Menurut Nissa, bumi ini akan bisa dipulihkan oleh orang-orang yang waras. Orang-orang sekarang jangankan waras makanannya aja tidak waras. Oleh karenanya pihaknya berusaha membangun kearifan dengan merubah perilaku yang lebih ekologis, agamis dalam bentuk green Islam, dan itu harus dimulai dari diri kita sendiri, nanti baru akan ada perubahan-perubahan yang lain.
“Ujung-ujungnya nanti akan ada gerakan-gerakan kecil (Jentik) dan nantinya menjadi besar dan besar. Ya, itu bagaimanapun juga akan sedikit menyelamatkan bumi kita dari sampah, dari makanan-makanan yang tidak berarti, tapi membangunkan makanan-makanan yang lebih berarti yang sarat dengan Rahmatan Lil Alamiin,” kata Nissa.
Ditanya dukungan pemerintah, Nissa mengaku tidak punya dukungan pemerintah, APBN dan APBD juga tidak mengarah kesana.
“APBN, APBD dan alokasi dana desa, semua hanya untuk mengahancurkan keanekaragaman lokal, kearifan lokal.

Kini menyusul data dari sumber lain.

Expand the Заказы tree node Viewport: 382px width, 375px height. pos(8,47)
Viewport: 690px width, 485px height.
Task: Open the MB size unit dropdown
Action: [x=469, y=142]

Jadi kita sedang menghadapi pase yang sangat industri dan indsustri itu sangat ekstraktif, merusak seluruh sendi kehidupan, “ kata Nissa serius.
Untuk itu Nissa berharap ada banyak komunitas seperti Joongla, bottlesmoker, komunitas Ath –Thaariq, BLESS Foundation, dan komunitas-komunitas kecil lainnya yang bergabung dan akan membesar untuk menghadapai persoalan ini.
“Kita harus saling membangun komunitas-komunitas yang berbasis pada kearifan lokal, membangun komunitas itu saja sudah keren,“ pungkas Nissa.
Sementara Gita Syahrani dari BLESS Foundation, dalam paparannya: “Menyeimbangkan Pondasi Penguat Kita Bersama” mengisyaratkan pentingnya keseimbangan dalam mengeskplorasi SDA (Sumber Daya Alam, termasuk pertanian-perkebunan, kelautan, perikanan) Indonesia untuk kepentingan ekonomi.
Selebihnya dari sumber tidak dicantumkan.